Matt Bilotti: Yeah, it makes sense. So it's really a difference between, at the end of the day, looking with frequentist, the AB testing that most of us use or know, we look at the conversion rate and we say it's better or not. Whereas a Bayesian type system allows us to get closer and closer rates, start with a range and get closer and closer. Rather than watch a number go up and down, you watch a range close down. Right? So you can confidently know that the range is getting tighter versus are you sure that the total average that it's at right now is the true total average?
Guy Yalif: Matt, you're exactly right. And to put a finer point on it, the Bayesian approach, in doing just what you said, is a sequential one. What do I mean? So you can come in with this hypothesis that, hey, my conversion rate... or let's say the sun rises in the west. That's my hypothesis. For some reason, I believe that. With Bayesian statistics, I'll update my understanding about that hypothesis after every new data point. So I might see the sun rise in the east a couple of times and you know what? My hypothesis will start shifting. I'll start believing, hey, it's more possible that it could rise in the east. And as I see it rise in the east more and more often, I will update my prediction. I will update my belief on what is actually happening step- by- step so that at any point I could stop and say, well, does it rise in the east or does it rise in the west? That question, unlike frequentist, is not, does it cross a certain P- value and then I've got a yes or no answer? It's not like that. It is, I've got these two probability distributions. The probability distribution of it rising in the west is getting lower and lower and worse and worse. The probability distribution of it rising in the east is getting higher and higher and tighter and tighter. And I can make the call about like, hey, how much do these probability distributions overlap? And I can decide, am I comfortable with these probabilities, concluding, you know what? It's more likely it rises in the east. And I can do that at any point in time.
Matt Bilotti: So, this is interesting. I feel like it's one of the harder points to grasp. I don't know if I've fully got it either. Is there a way to explain it for, I don't know, DG, who's the star of our core Seeking Wisdom podcast? If he's listening in, he would say that he's not a math guy. What is a really easy way to explain, like, your hypothesis is changing automatically? Right? How exactly does that happen?

*WHAT YOU WILL DO:*
a: Answer each question from the transcript on Bayesian testing, one per line:
(i) According to Matt Bilotti, what do you watch close down in a Bayesian system instead of a number going up and down?
(ii) What hypothesis does Guy Yalif use as his example?
(iii) Who is named as the star of the core Seeking Wisdom podcast?
b: Edit the stretch of the transcript from "Matt Bilotti: So, this" through "does that happen?", putting "numbers person" where "math guy" appears.
c: Condense the transcript paragraph that begins "Yeah, it makes sense" into a short list of its main points.
Rely only on the transcript to complete these tasks.

*Click-target data:*
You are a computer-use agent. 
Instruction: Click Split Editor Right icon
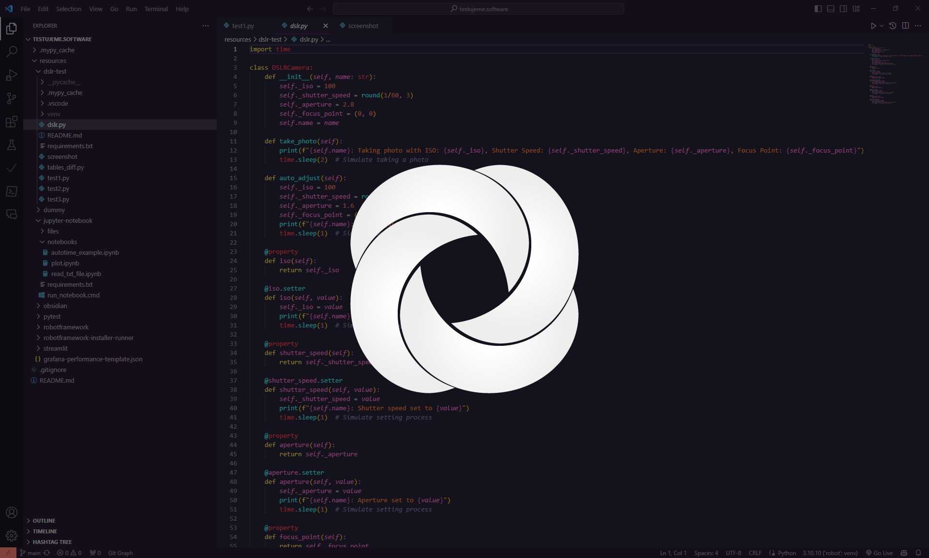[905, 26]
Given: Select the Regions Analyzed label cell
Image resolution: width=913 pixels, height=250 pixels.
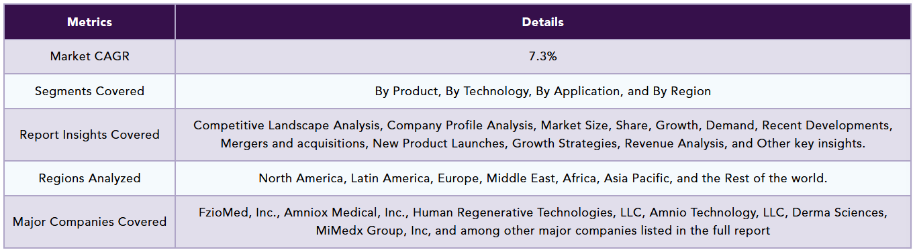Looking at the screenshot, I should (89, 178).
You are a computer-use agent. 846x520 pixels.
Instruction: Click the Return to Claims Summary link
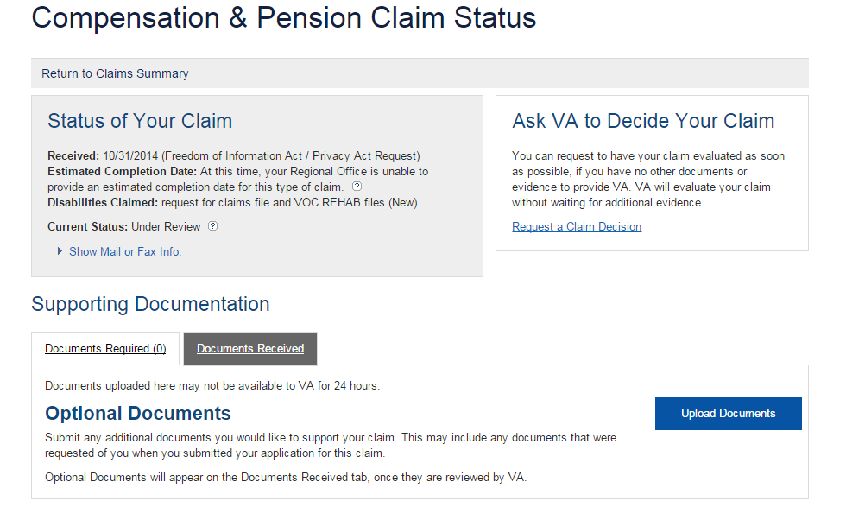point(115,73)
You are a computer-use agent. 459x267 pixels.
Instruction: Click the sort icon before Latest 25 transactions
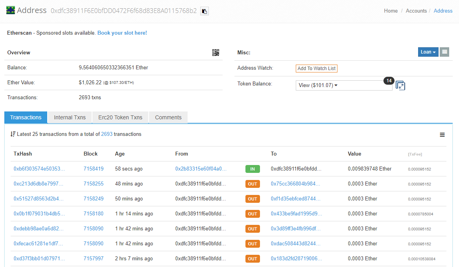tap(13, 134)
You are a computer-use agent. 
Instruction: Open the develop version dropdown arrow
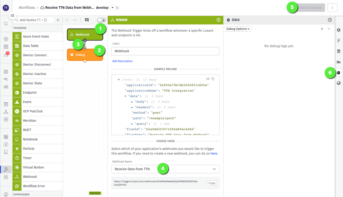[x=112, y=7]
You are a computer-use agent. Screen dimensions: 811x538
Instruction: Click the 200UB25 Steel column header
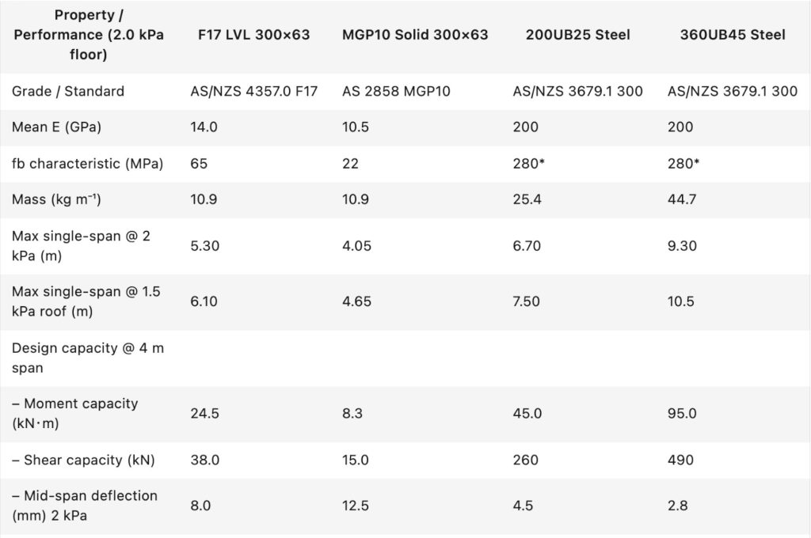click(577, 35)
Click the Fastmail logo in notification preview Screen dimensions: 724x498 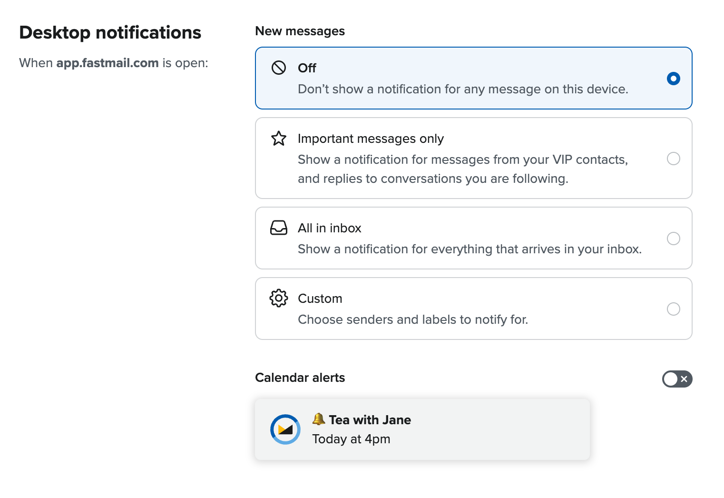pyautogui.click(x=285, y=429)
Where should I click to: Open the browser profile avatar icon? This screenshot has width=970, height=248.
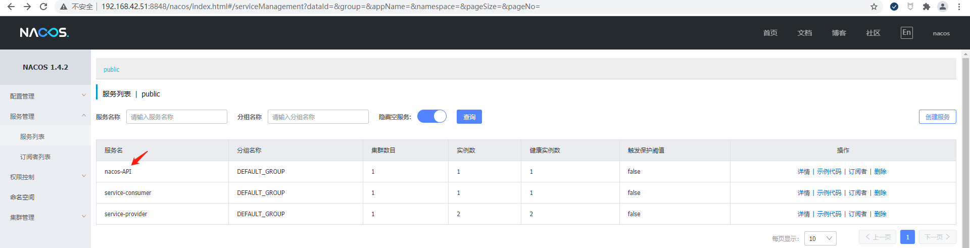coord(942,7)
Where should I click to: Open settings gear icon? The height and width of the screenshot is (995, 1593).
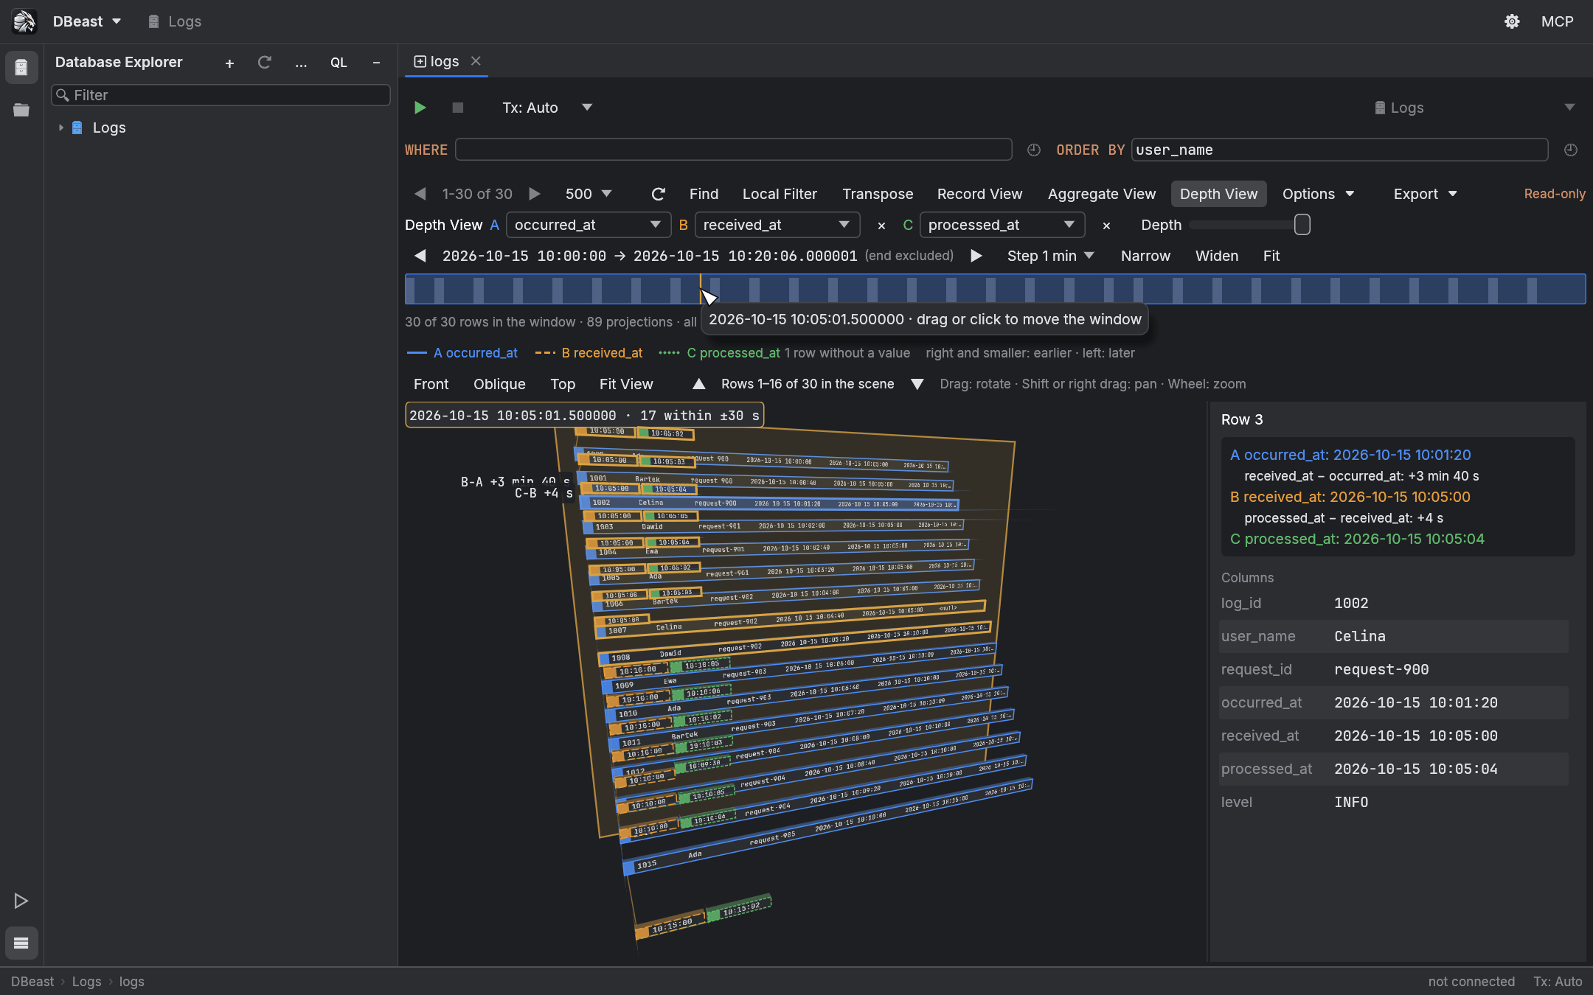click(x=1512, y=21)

*SOLUTION SET:*
a:
(i) A range
(ii) That the sun rises in the west
(iii) DG

b:
Matt Bilotti: So, this is interesting. I feel like it's one of the harder points to grasp. I don't know if I've fully got it either. Is there a way to explain it for, I don't know, DG, who's the star of our core Seeking Wisdom podcast? If he's listening in, he would say that he's not a numbers person. What is a really easy way to explain, like, your hypothesis is changing automatically? Right? How exactly does that happen?

c:
- Frequentist A/B testing looks at the conversion rate and judges whether it is better or not.
- A Bayesian system starts with a range and narrows it toward the rate.
- Instead of watching a number go up and down, you watch a range close down.
- You can confidently know the range is getting tighter, rather than wondering whether the current average is the true total average.